[[ The data open ]]
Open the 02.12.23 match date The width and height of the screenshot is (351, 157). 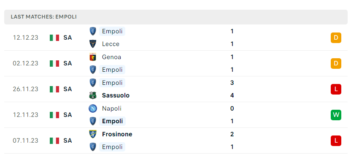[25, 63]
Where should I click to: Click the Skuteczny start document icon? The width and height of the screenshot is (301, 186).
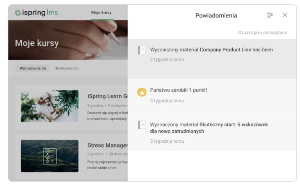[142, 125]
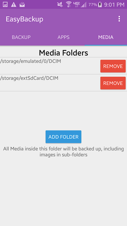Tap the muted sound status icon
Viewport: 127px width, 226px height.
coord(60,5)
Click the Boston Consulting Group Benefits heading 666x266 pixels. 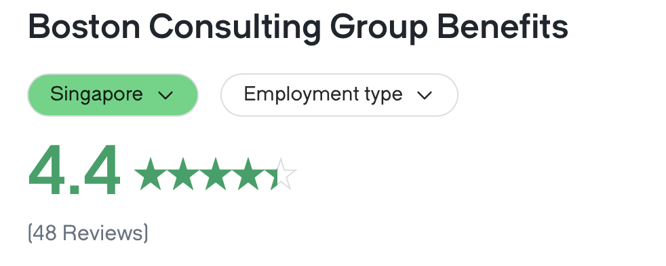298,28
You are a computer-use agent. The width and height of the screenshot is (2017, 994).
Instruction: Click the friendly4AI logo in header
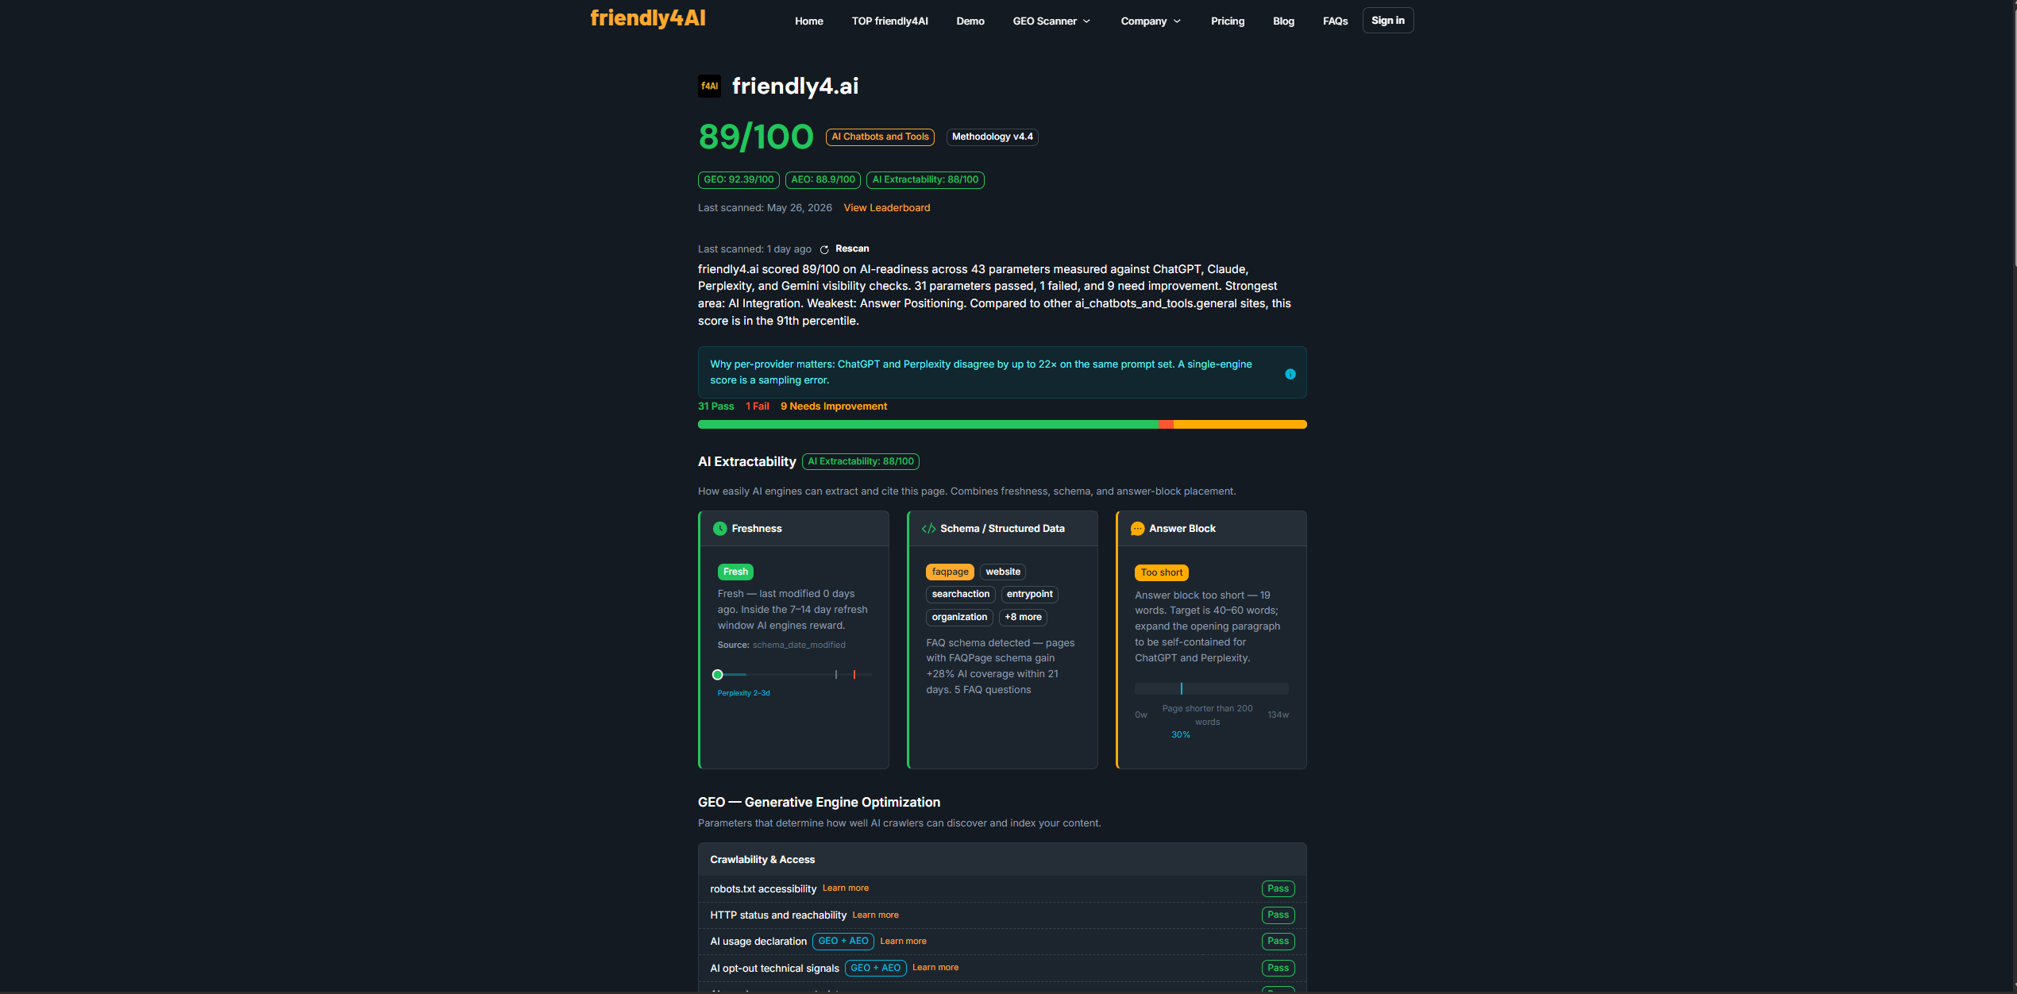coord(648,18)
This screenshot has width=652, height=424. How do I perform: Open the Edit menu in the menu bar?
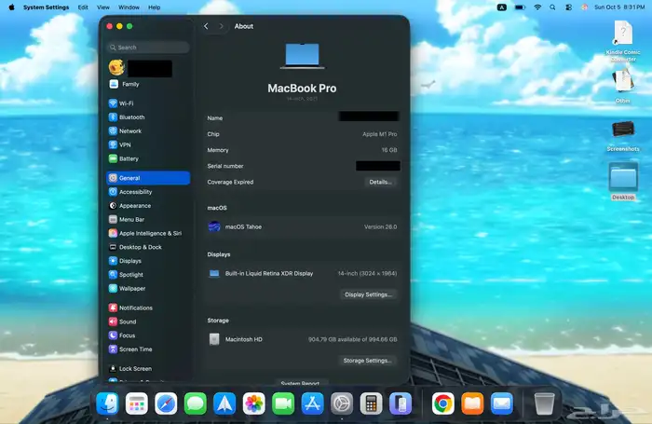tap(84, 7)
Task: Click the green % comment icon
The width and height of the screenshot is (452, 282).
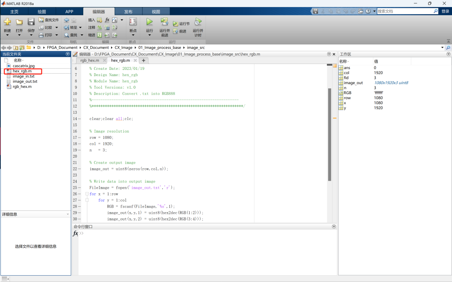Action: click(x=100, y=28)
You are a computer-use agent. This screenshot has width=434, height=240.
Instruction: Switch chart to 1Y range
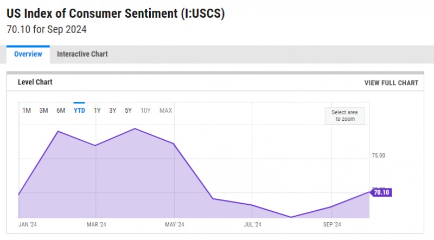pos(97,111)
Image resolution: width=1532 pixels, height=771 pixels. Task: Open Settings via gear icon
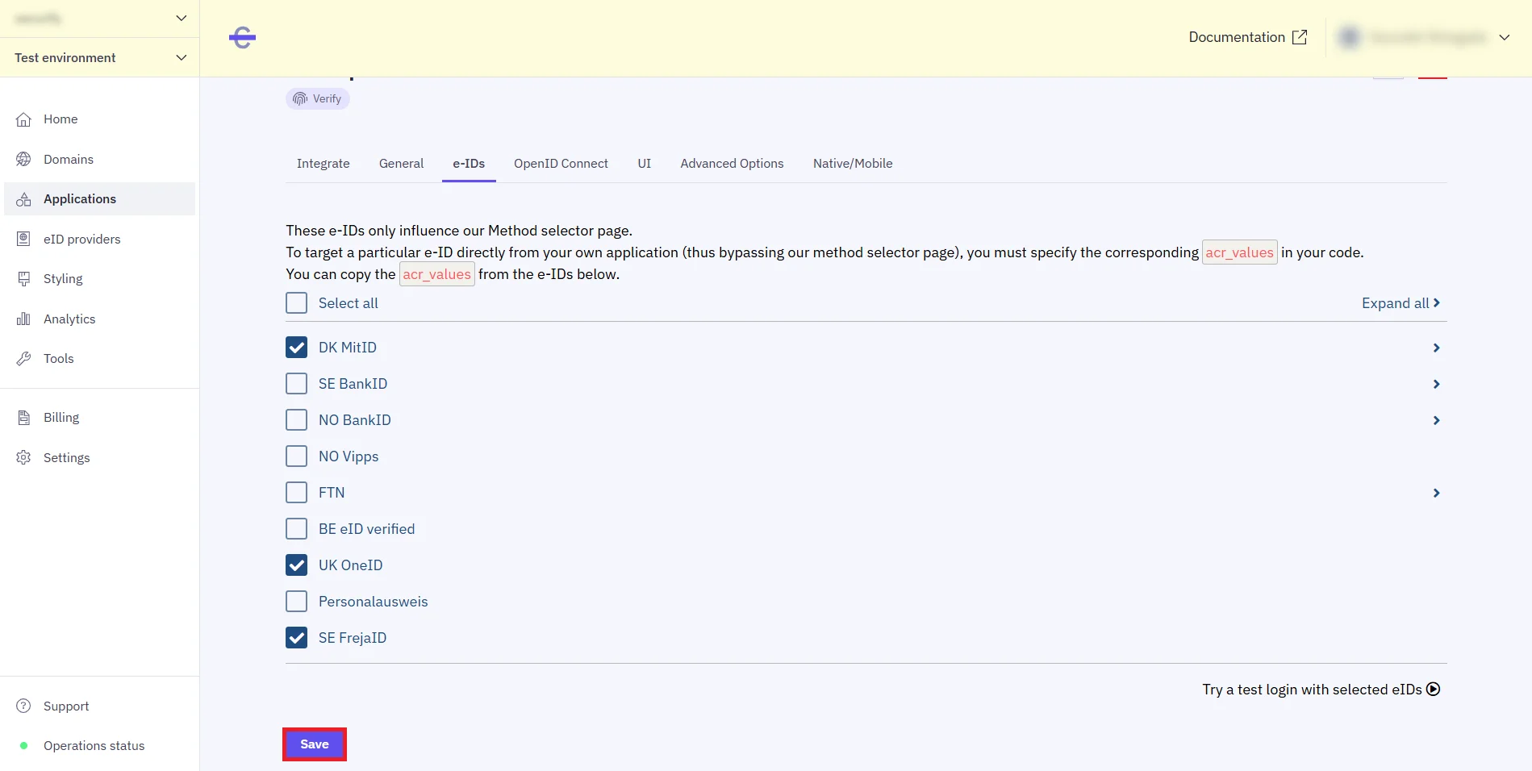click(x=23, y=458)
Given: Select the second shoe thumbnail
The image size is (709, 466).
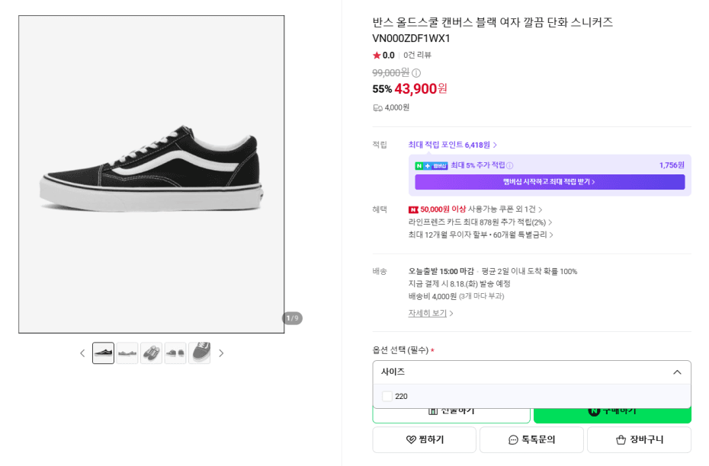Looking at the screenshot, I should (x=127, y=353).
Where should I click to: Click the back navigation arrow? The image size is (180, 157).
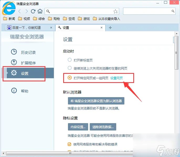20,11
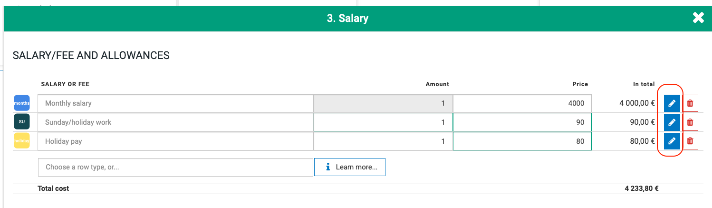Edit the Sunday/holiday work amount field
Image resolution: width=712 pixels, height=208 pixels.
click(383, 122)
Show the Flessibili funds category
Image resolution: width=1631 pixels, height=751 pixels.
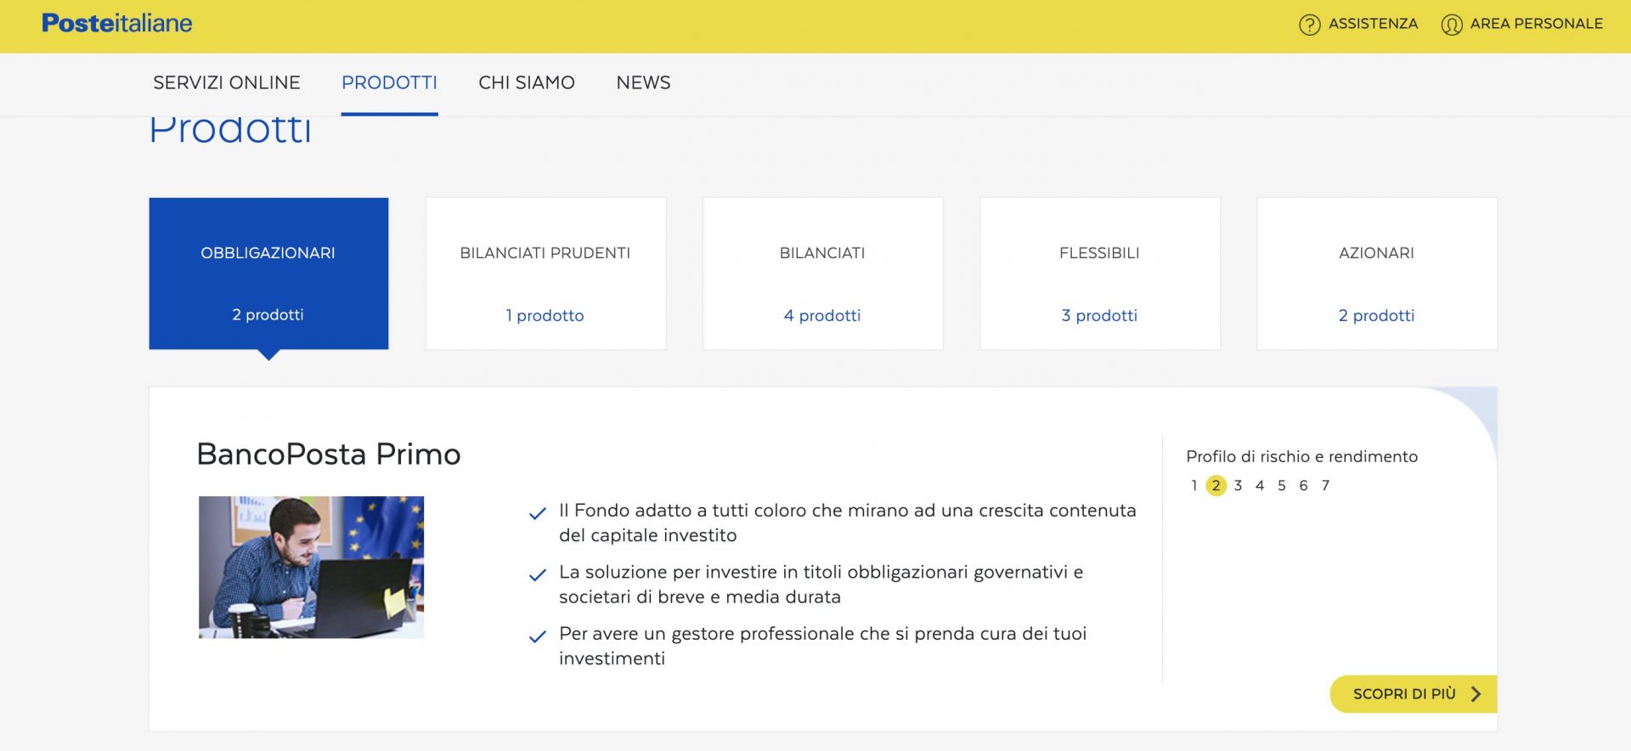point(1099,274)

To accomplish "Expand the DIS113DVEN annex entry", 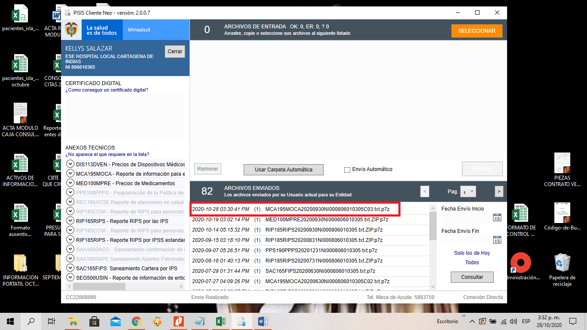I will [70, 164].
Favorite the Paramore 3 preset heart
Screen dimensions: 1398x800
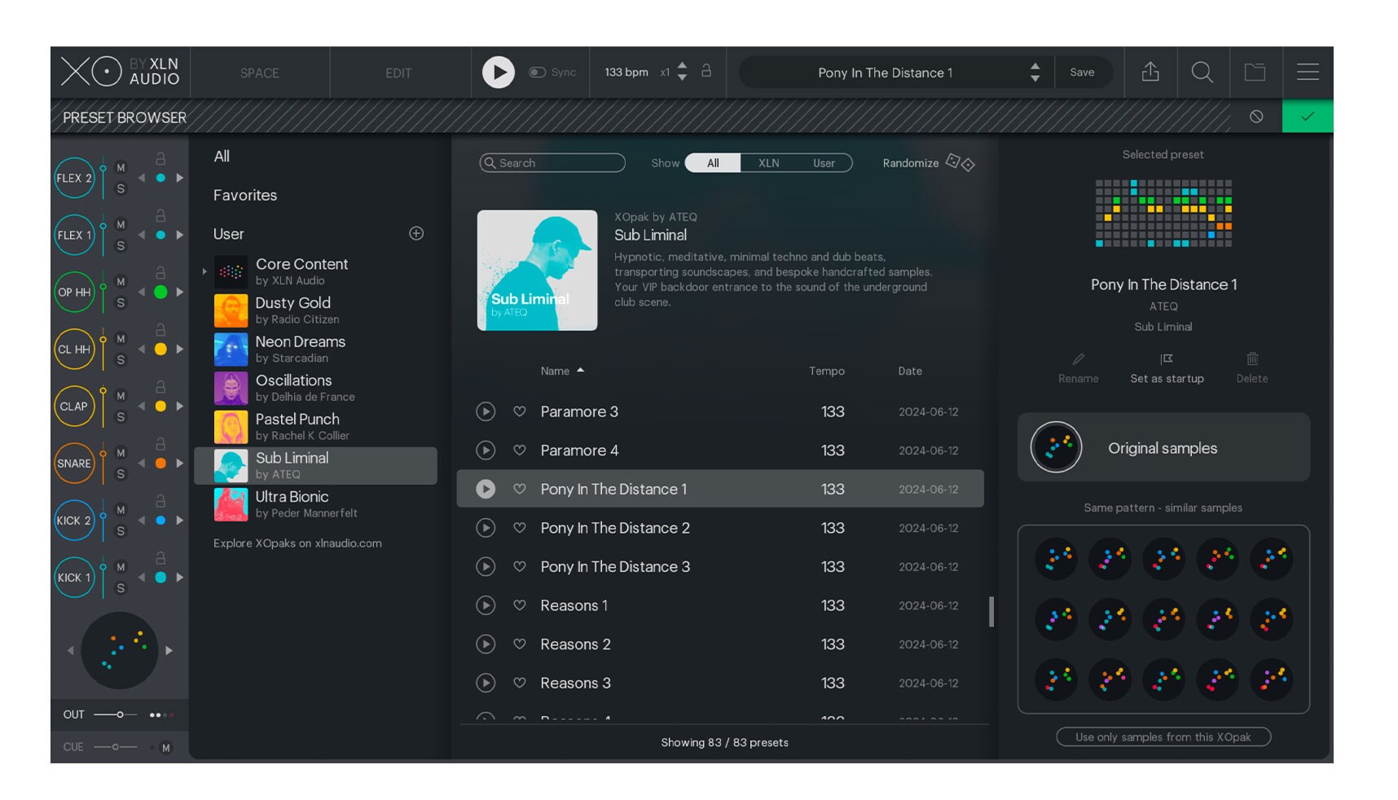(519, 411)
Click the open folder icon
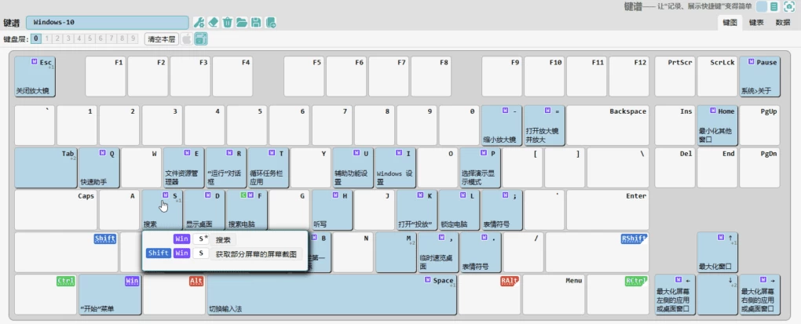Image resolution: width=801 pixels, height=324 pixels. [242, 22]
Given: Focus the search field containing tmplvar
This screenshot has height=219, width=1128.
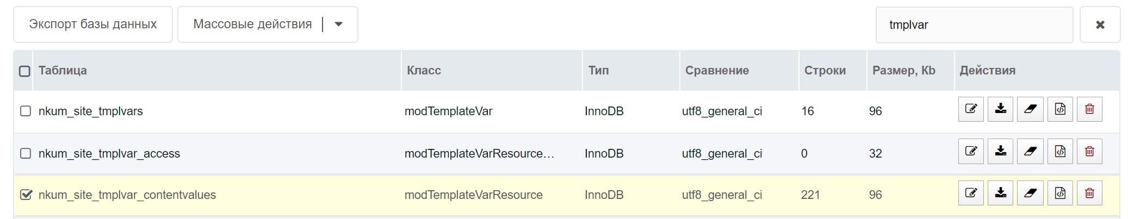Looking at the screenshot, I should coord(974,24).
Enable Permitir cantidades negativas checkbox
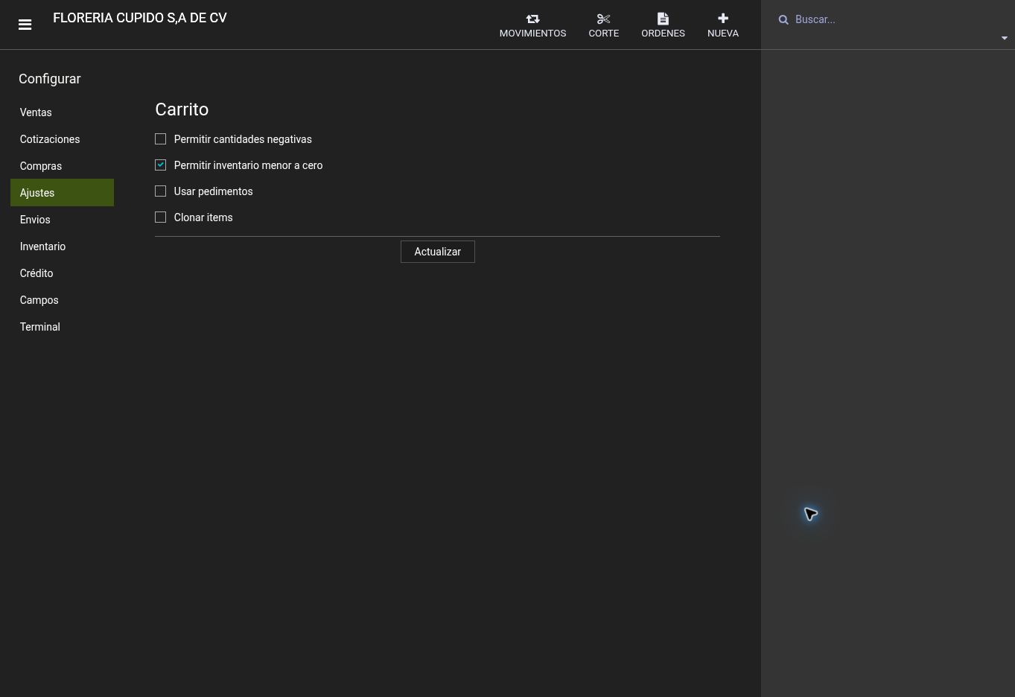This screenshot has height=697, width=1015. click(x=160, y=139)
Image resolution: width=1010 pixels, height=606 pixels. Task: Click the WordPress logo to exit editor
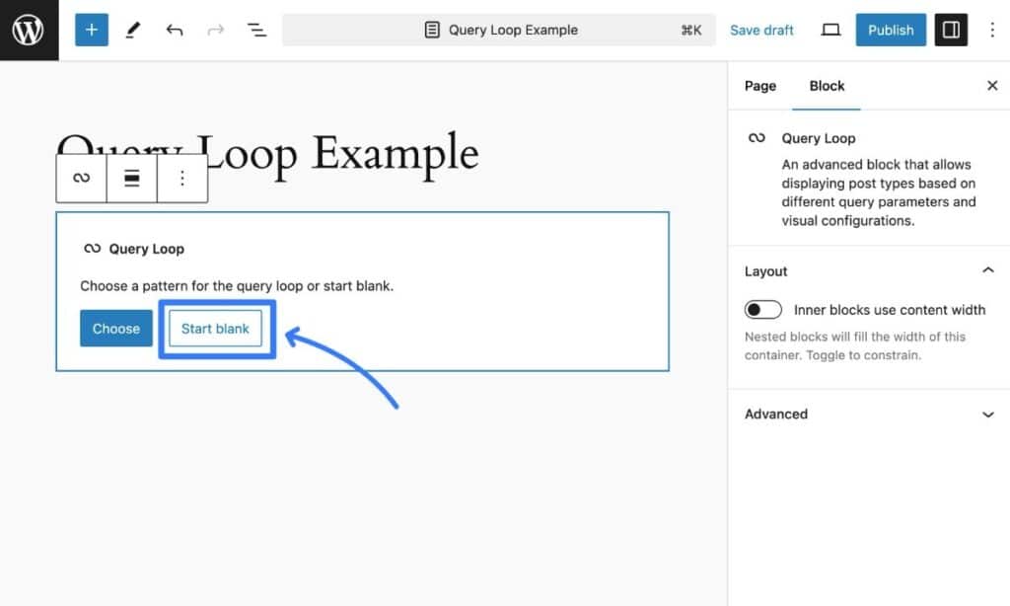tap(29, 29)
[[ The data closed ]]
(Assignment) Go through the records above and copy each line where "agent" is found.

(Output for this task)
You are a computer-use agent. The width and height of the screenshot is (2017, 994).
You are a computer-use agent. This screenshot has width=434, height=240.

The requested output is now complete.